(Stored data entries)
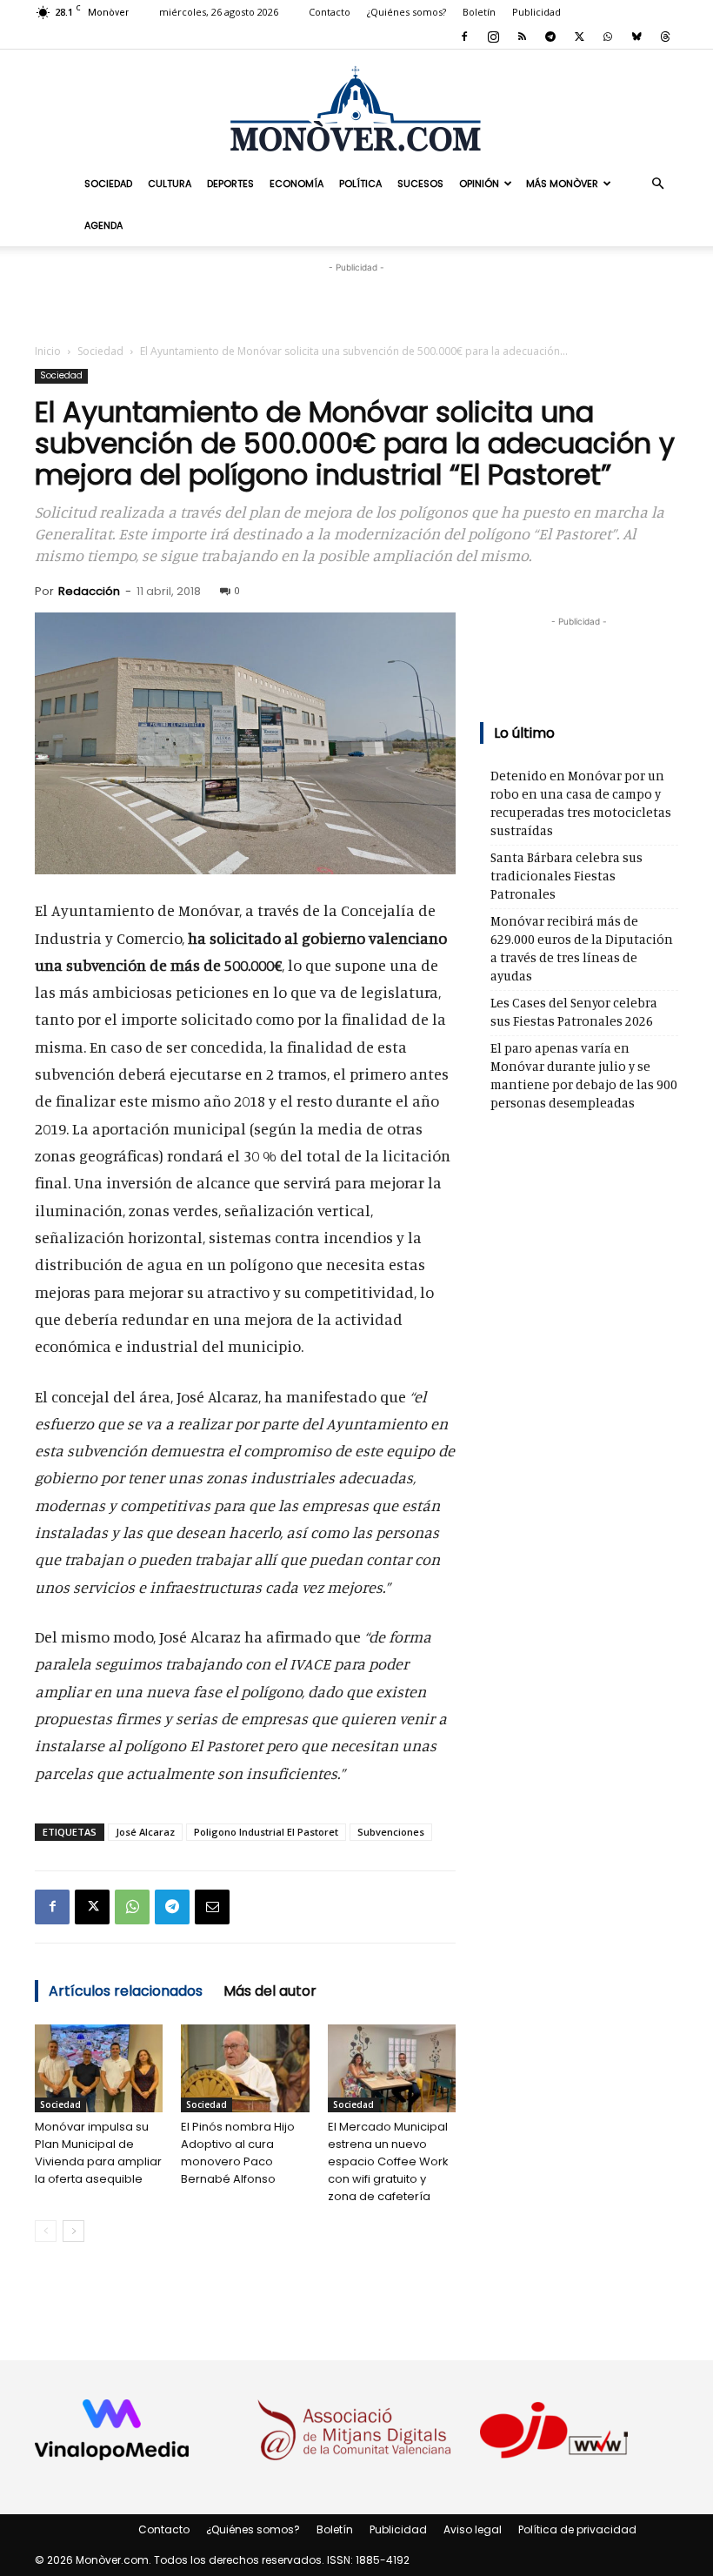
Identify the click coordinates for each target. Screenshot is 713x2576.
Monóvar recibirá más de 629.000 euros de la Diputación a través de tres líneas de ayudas (581, 948)
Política (360, 184)
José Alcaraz (145, 1831)
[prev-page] (46, 2231)
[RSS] (522, 36)
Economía (296, 184)
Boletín (479, 11)
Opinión (479, 184)
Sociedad (108, 184)
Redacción (89, 591)
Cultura (169, 184)
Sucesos (420, 184)
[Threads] (665, 36)
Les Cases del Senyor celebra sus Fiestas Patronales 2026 (573, 1011)
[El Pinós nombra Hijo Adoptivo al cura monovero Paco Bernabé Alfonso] (245, 2068)
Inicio (48, 351)
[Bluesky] (636, 36)
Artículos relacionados (126, 1991)
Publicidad (536, 11)
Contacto (329, 11)
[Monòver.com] (356, 108)
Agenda (103, 225)
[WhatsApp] (608, 36)
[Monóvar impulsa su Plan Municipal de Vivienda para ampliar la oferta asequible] (99, 2068)
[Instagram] (493, 36)
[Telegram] (550, 36)
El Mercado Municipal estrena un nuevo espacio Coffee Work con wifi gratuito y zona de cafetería (388, 2161)
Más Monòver (562, 184)
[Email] (212, 1907)
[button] (657, 182)
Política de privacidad (577, 2529)
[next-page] (73, 2231)
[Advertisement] (356, 303)
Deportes (230, 184)
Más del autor (270, 1991)
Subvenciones (390, 1831)
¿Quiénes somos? (406, 11)
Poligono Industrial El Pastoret (266, 1831)
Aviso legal (472, 2529)
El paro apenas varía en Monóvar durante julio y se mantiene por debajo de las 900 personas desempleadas (583, 1075)
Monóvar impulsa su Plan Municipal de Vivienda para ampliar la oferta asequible (98, 2152)
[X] (579, 36)
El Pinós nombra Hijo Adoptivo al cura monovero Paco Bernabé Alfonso (238, 2152)
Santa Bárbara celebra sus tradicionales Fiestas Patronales (566, 875)
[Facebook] (464, 36)
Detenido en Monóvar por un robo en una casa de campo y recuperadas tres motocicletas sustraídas (580, 803)
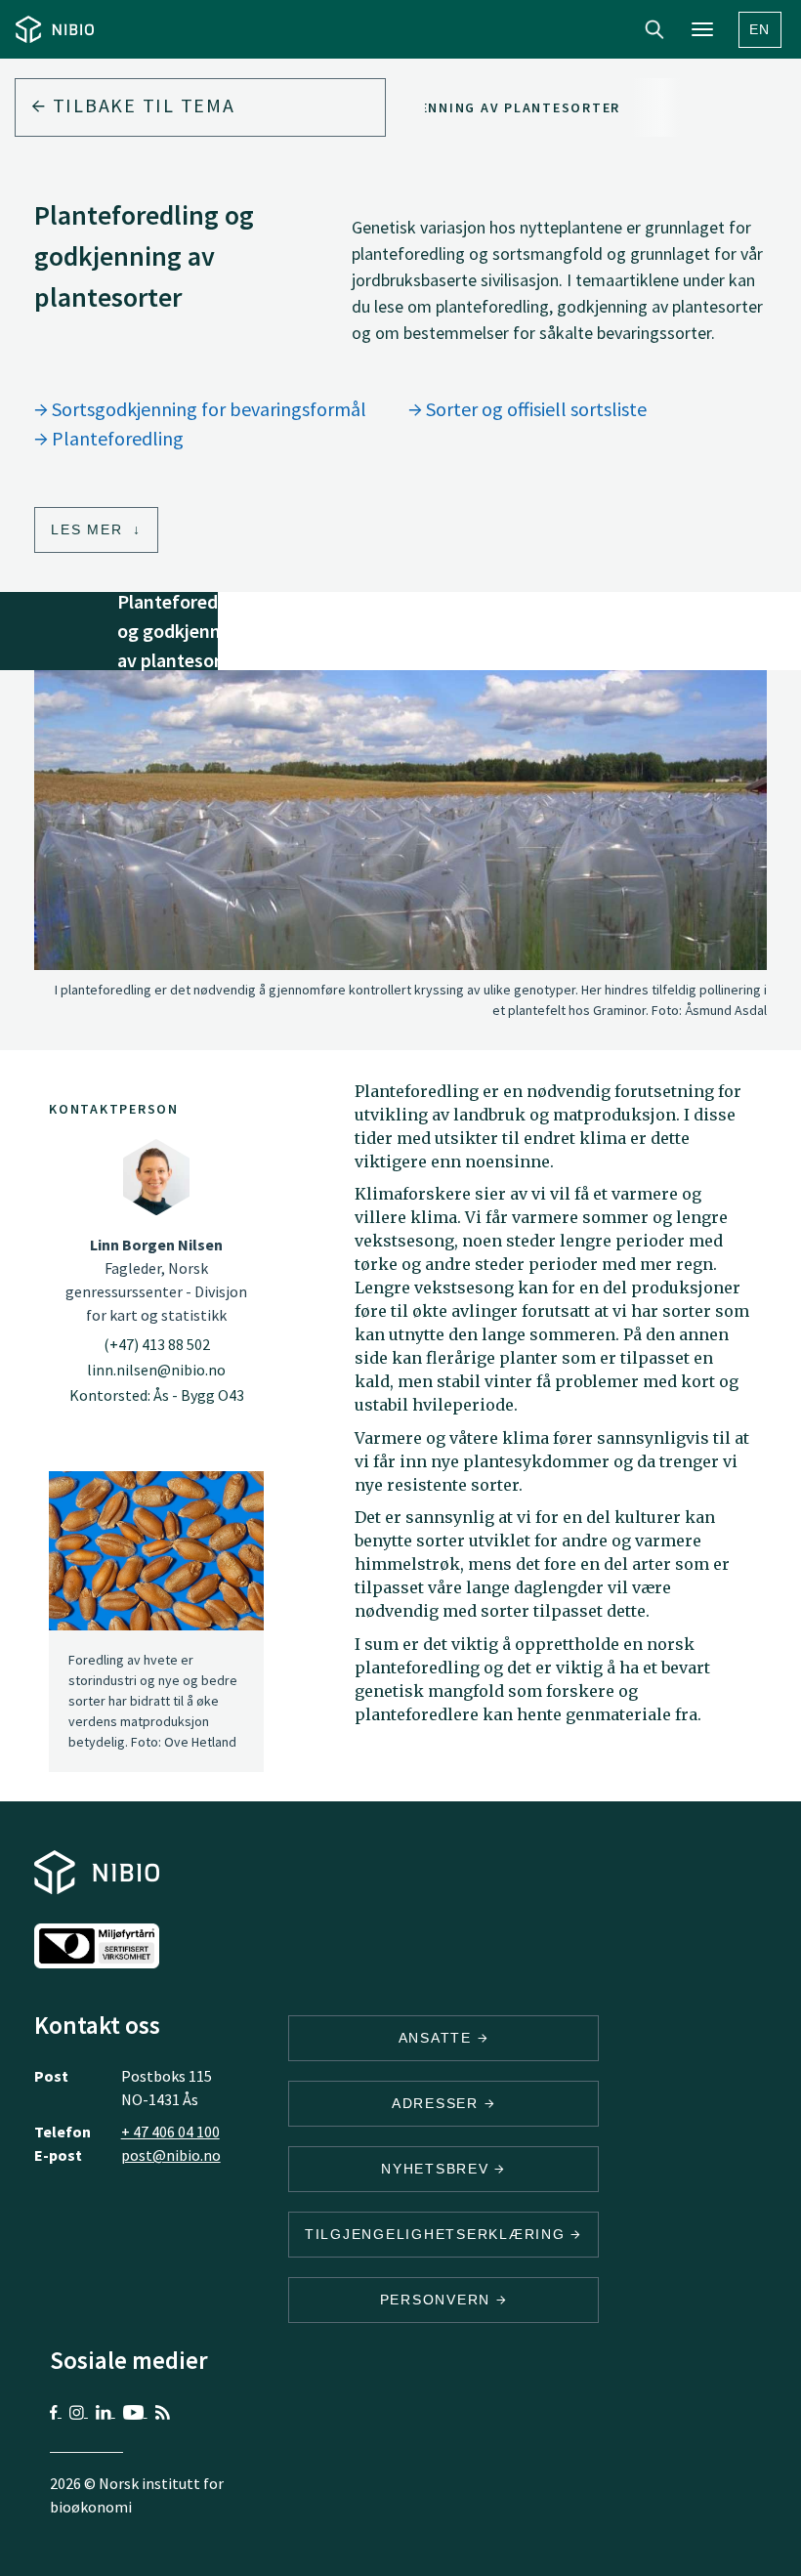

TASK INSTRUCTIONS
Your answer must be the lines from the one containing "[El Pinós nombra" through the final line of the entries, duplicated exactly, with both ends kept and all pictures left out.

RESULT OF THE TASK
[El Pinós nombra Hijo Adoptivo al cura monovero Paco Bernabé Alfonso] (245, 2068)
Inicio (48, 351)
[Bluesky] (636, 36)
Artículos relacionados (126, 1991)
Publicidad (536, 11)
Contacto (329, 11)
[Monòver.com] (356, 108)
Agenda (103, 225)
[WhatsApp] (608, 36)
[Monóvar impulsa su Plan Municipal de Vivienda para ampliar la oferta asequible] (99, 2068)
[Instagram] (493, 36)
[Telegram] (550, 36)
El Mercado Municipal estrena un nuevo espacio Coffee Work con wifi gratuito y zona de cafetería (388, 2161)
Más Monòver (562, 184)
[Email] (212, 1907)
[button] (657, 182)
Política de privacidad (577, 2529)
[next-page] (73, 2231)
[Advertisement] (356, 303)
Deportes (230, 184)
Más del autor (270, 1991)
Subvenciones (390, 1831)
¿Quiénes somos? (406, 11)
Poligono Industrial El Pastoret (266, 1831)
Aviso legal (472, 2529)
El paro apenas varía en Monóvar durante julio y se mantiene por debajo de las 900 personas desempleadas (583, 1075)
Monóvar impulsa su Plan Municipal de Vivienda para ampliar la oferta asequible (98, 2152)
[X] (579, 36)
El Pinós nombra Hijo Adoptivo al cura monovero Paco Bernabé Alfonso (238, 2152)
Santa Bárbara celebra sus tradicionales Fiestas Patronales (566, 875)
[Facebook] (464, 36)
Detenido en Monóvar por un robo en una casa de campo y recuperadas tres motocicletas sustraídas (580, 803)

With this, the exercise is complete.